A chi pensa che esprimere la propria identità e il proprio orientamento sessuale sia “un’ostentazione”.
A chi pensa che una legge contro l’omofobia non sia necessaria, perché l’omofobia, in fondo, è un’opinione.
A chi pensa che le battaglie per la rivendicazione di diritti fondamentali siano opera di una lobby gay, con qualche misterioso secondo fine.
A chi pensa che per garantire la serenità di una famiglia siano sufficienti (e necessarie) esclusivamente la presenza di un uomo e una donna, niente di più e niente di meno, e che in nome di questo non riconosce altri modelli possibili.

A chi pensa che sia soddisfacente una legge che permette a una coppia dello stesso sesso di diventare una “formazione sociale specifica”, e che non vede in questo una forma di discriminazione. A chi pensa che ogni forma di critica e protesta sia “polemica”.
A chi sostiene che non si deve sempre prendere una posizione, perché l’importante è “mediare”.
A chi pensa che, come De-Generi, abbiamo sollevato un “polverone” per la questione della sala cinema negata, perché in fondo non era necessario, nuovamente, “non era il caso”.
Noi rispondiamo sì, era il caso. Era il caso di sottolineare un episodio di insensata discriminazione nei confronti di un gruppo, non perché ci piace attaccarci a singoli e circoscritti episodi, ma perché è da avvenimenti come questo che una cultura basata sul pregiudizio e la paura del diverso trova nutrimento.
E ci sono casi in cui prendere posizione è un dovere: perché sono tanti gli ambiti in cui prevale la soggettività del giudizio, ma esiste anche una morale, una qualche forma di civiltà, che dovrebbe essere oggettivamente riconosciuta.

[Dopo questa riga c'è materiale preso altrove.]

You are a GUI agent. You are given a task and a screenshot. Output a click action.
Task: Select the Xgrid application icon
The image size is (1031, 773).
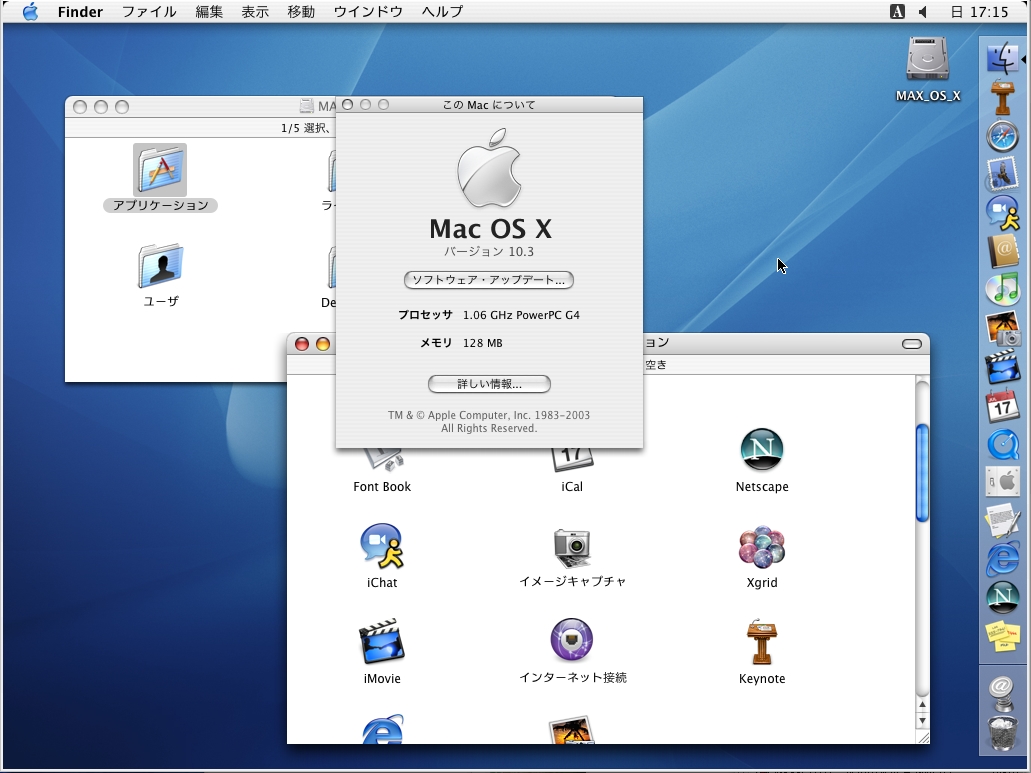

È necessario denunciare le ingiustizie: se leggete le storie di Martin Luther King, di Gandhi, o addirittura di Gesù Cristo, vi emozionate di fronte al loro coraggio, al loro dirompente anticonformismo dedicato a una causa giusta. Ma se, accanto a voi, qualcuno trova la forza di battersi per quello in cui crede, chiudete i battenti di fronte a tanta “aggressività”.
E non è giusto che, nel 2016, ci siano distinzioni tra cittadini, o famiglie, di serie A e cittadini di serie B, in nome di qualche differenza che dovrebbe giustificare un trattamento diseguale. Ed è fondamentale approvare delle leggi di tutela, perché i cambiamenti della mentalità e della società civile possono avvenire in tempi molto lunghi, e il minimo che può fare un sistema democratico è offrire qualche garanzia di protezione contro l’odio e la violenza.

E per questo bisogna “esporsi”: non è detto che le nostre battaglie abbiano gli esiti sperati, ma è sicuro che, se non le portiamo avanti, le cose non cambieranno da sole. E l’obiettivo di ciascuna battaglia per i diritti è di diventare, il prima possibile, completamente “inutile”: noi vorremmo che non ci fosse bisogno di scrivere, di dire, di scendere in piazza per affermare tutto questo, ma, purtroppo, ce n’è ancora bisogno. È il caso.